PROBLEM TO SOLVE:
A line below contains "Task: Open the No limit rows dropdown", and a later one contains "This screenshot has width=768, height=452.". Repeat both, with every line between them, exactly.

RECORD EXCERPTS:
=-=-=
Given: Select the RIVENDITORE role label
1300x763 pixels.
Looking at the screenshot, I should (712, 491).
=-=-=
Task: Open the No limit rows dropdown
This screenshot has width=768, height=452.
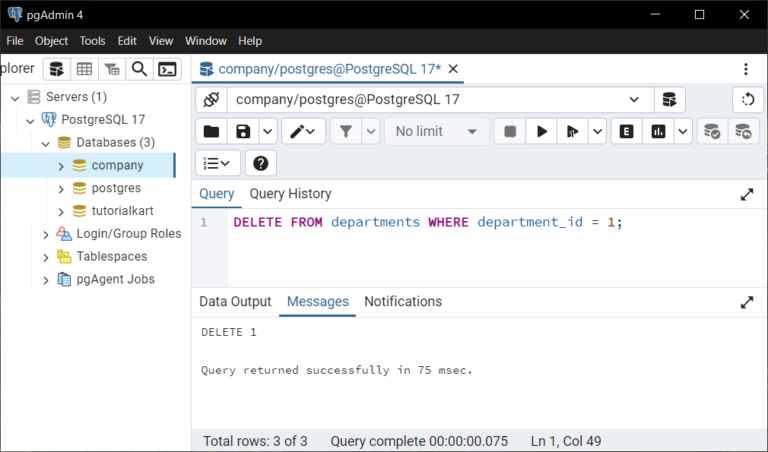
=-=-=
RESPONSE:
Task: Open the No limit rows dropdown
This screenshot has width=768, height=452.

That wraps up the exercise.